Pros and Cons of Spot

So some simple pros and cons as well for spot holding, buying, trading, investing, uh is that it's simple to understand. I I hope that uh it's pretty simple in that case, right? Where you just physically just buy something and you hold on to it and whether the price appreciates or depreciates is just the simple way that you'll be able to manage your uh allocation, right? So if you see the market drops 10% from the time you purchase, you know that you're down 10%. If it increases 100% or 50%, you know that you're up 50%. There's no guessing in there. there's no risk of losing everything unless something truly does go to zero. Um, you won't have to sweat these smaller 10, 20, 30% pullbacks.

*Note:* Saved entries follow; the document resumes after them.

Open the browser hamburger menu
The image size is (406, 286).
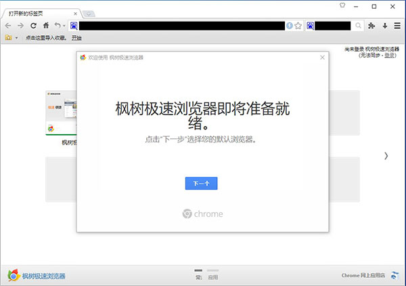coord(397,26)
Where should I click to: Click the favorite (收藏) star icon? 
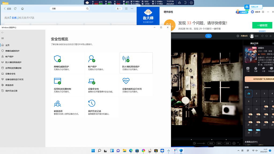256,68
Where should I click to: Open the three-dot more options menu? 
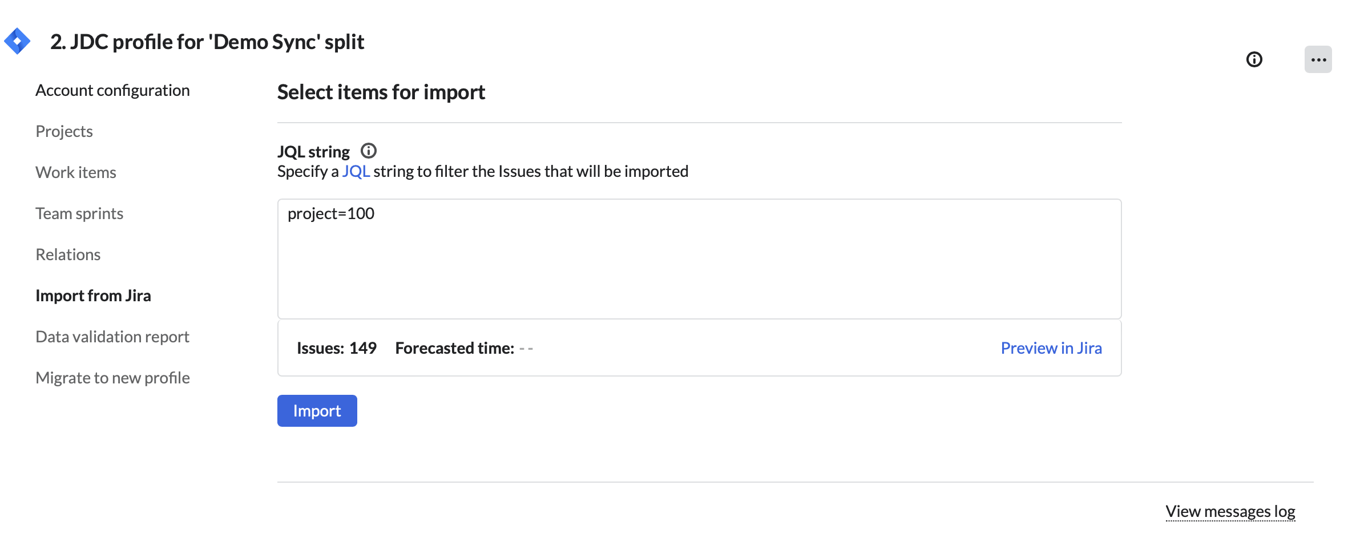point(1318,59)
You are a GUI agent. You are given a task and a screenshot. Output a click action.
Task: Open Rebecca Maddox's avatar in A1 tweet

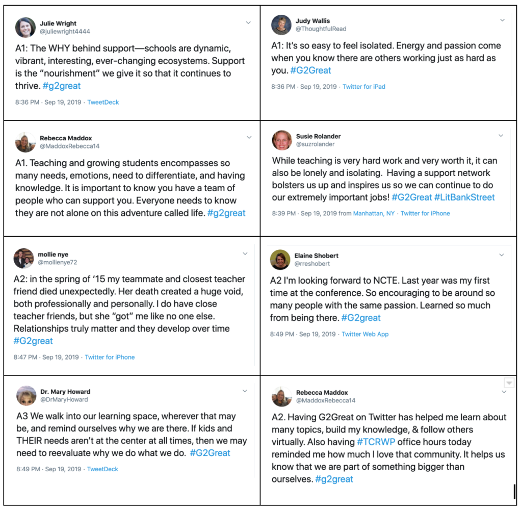(x=25, y=142)
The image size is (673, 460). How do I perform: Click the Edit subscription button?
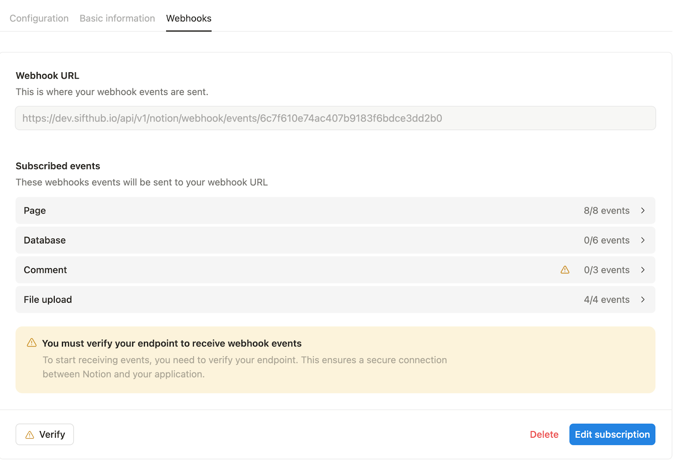coord(612,434)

Another pro is that it's obviously good for holding or yield strategies, which you can actually take your uh spot holdings and depending on which exchange uh has these abilities, but there are staking abilities uh where you can actually generate yield from your assets as they're just sitting there, right? So, uh Coinbase, for example, has this ability. some of the new ETF products are looking into it where you basically will hold your uh Ethereum, your Bitcoin, potentially Salana, things like that. USD uh C and it's very similar to how a bank would give you uh you know an APY percentage. Very interesting. Allows your money to kind of you work for itself while it's basically sitting there and also gaining value over the time when when the market does increase.

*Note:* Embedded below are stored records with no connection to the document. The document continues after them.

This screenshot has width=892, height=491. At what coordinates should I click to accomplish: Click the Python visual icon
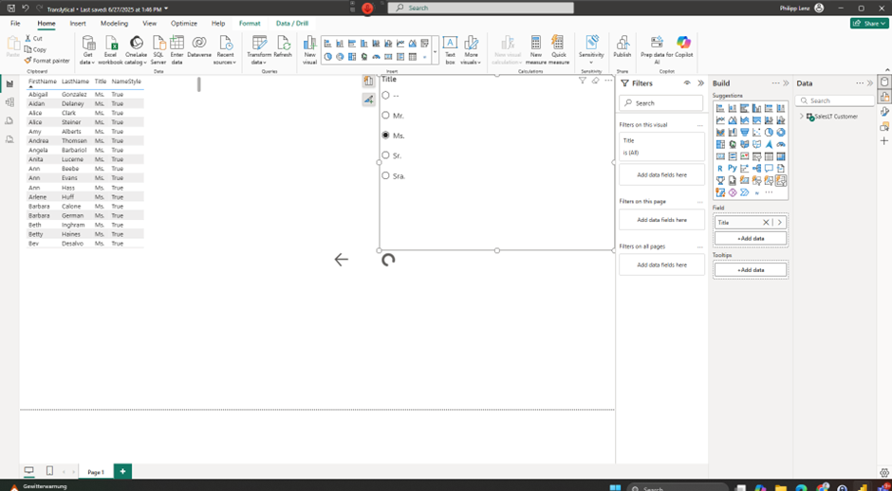[733, 168]
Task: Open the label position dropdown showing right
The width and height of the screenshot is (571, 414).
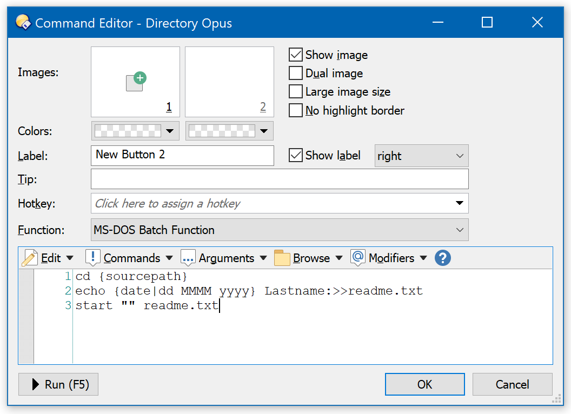Action: [421, 156]
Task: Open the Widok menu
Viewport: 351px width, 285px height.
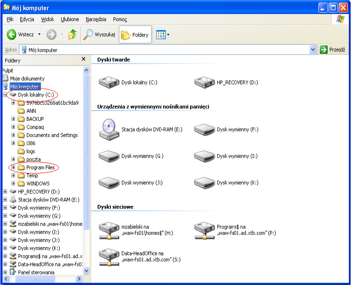Action: pyautogui.click(x=48, y=19)
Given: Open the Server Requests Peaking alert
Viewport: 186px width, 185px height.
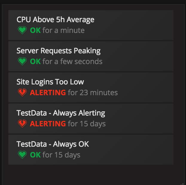Looking at the screenshot, I should (59, 51).
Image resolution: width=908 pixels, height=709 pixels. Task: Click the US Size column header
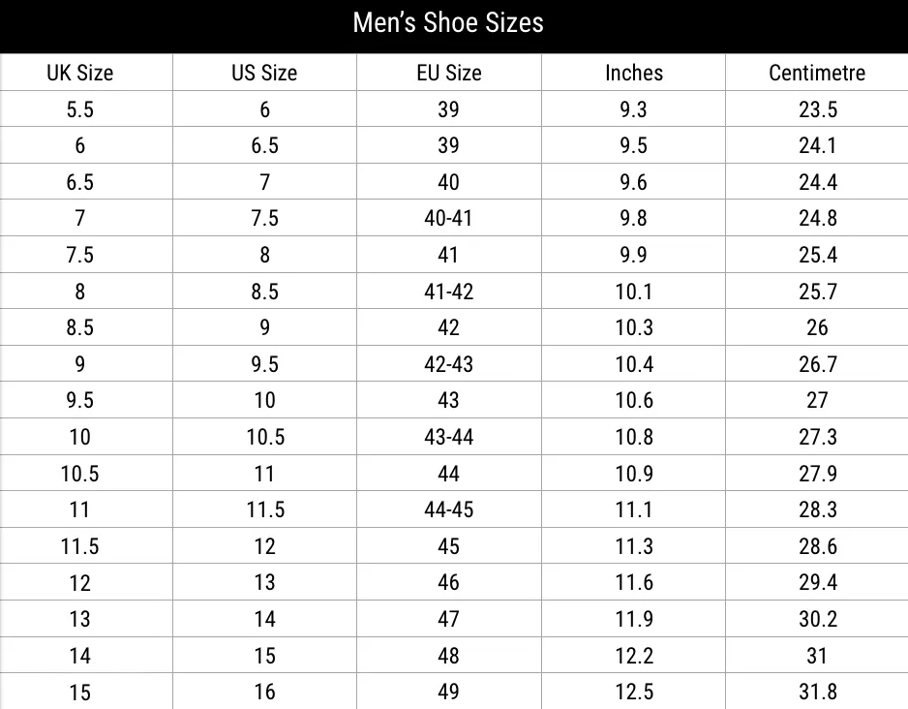point(264,73)
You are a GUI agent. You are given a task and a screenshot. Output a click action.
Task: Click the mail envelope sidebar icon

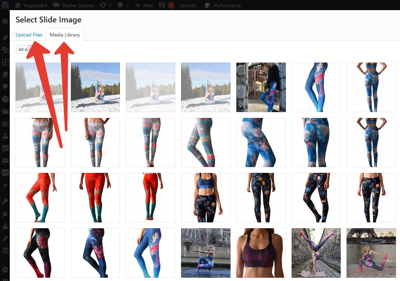pyautogui.click(x=5, y=160)

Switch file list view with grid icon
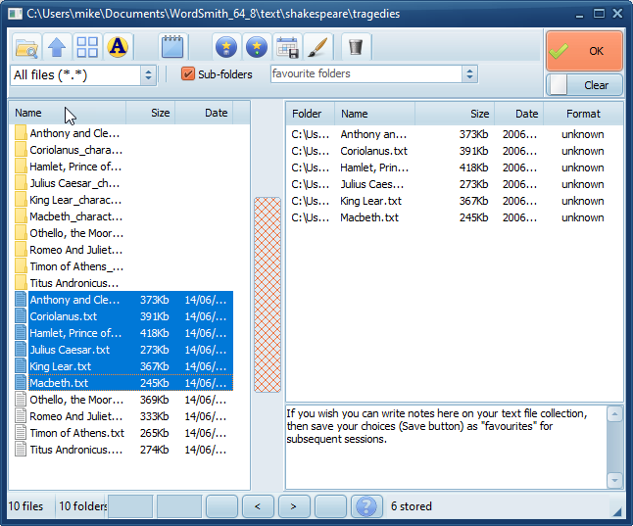[x=87, y=47]
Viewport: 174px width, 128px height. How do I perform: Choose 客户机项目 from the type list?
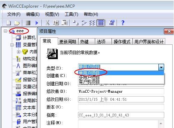click(x=89, y=81)

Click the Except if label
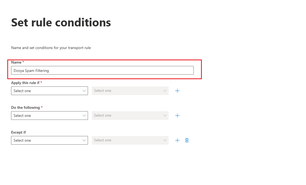click(x=19, y=132)
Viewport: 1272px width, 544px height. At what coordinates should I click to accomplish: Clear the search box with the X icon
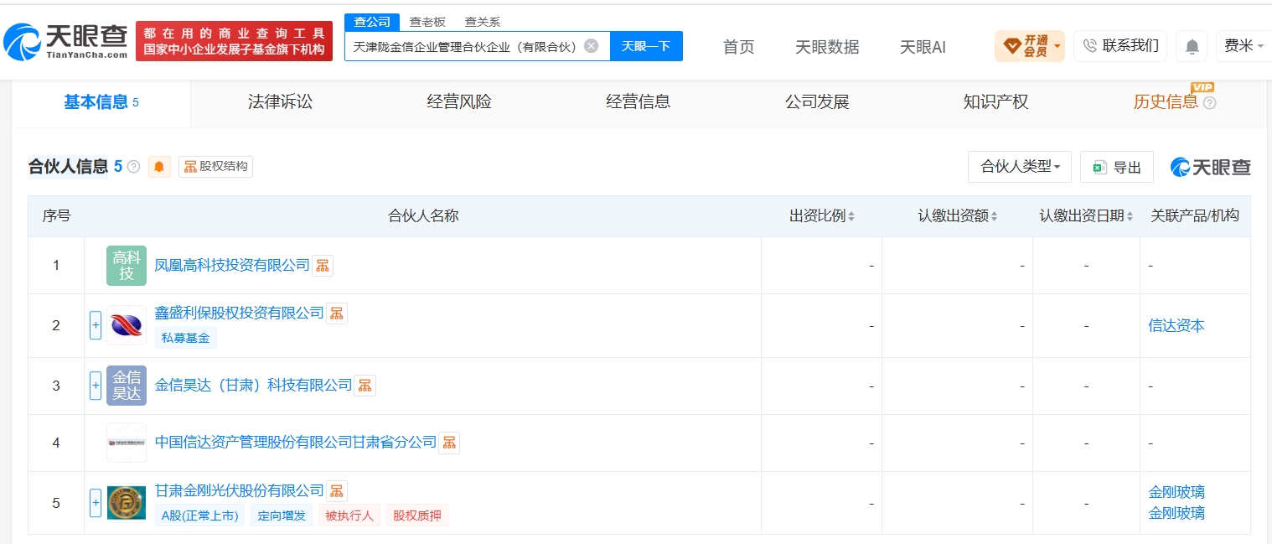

And then once again as a pro, there's no margin calls or liquidation. So margin call sim similar to a liquidation uh where you basically get you just lose everything you put into those trades because you're on leverage and with that being said the exchange will cut your position before they start to lose money. So whatever you put into those trades and if you amplify it with leverage uh whatever that initial dollar amount that you put in so once again if you put $1,000 in and you put on 5x leverage or 10x leverage you have to think about that in the sense of percentage loss. And if that 5x leverage goes against you 20%, that now puts you at 100% because it's 5x times the 20% that's 100% loss at that point. Same thing goes if you are to draw down 10% on a 10x leverage position. That now puts you at 100% loss. It's going to liquidate you. The exchanges will close out your accounts uh so that you are not at risk of basically going negative. Uh margin calls are the same aspect on a lot of the the stock market is essentially what you'll have those.

Limitations of Spot

Now the cons here are you cannot profit from downside moves in spot, right? This is a simple buy and hold strategy and if the market does pull back unfortunately you will bear the brunt of those pullbacks. So there's no way to benefit aside from selling exact highs, waiting for the pullbacks and then buying back lower, right? So uh that is just the case of buying and holding and then the strategy of that is that in theory you would uh appreciate over time. Now there's also no leverage which is going to mean that there's less capital efficiency. Truly, I don't think that that's really the best way to put it even because leverage to me is a tool that should only really be used by skilled traders. Um, and and we're going to cover that pretty heavily here. But yeah, for the for the spot trading, uh, there is no leverage added into it. And, uh, it does technically depending on if you have small capital, obviously, you can't put it to work as easily as you can when you come in with larger capital and just simply buy and hold for several years. And then, of course, depending on the amount that you're investing, it can be slower to accumulate wealth uh, over time or loss.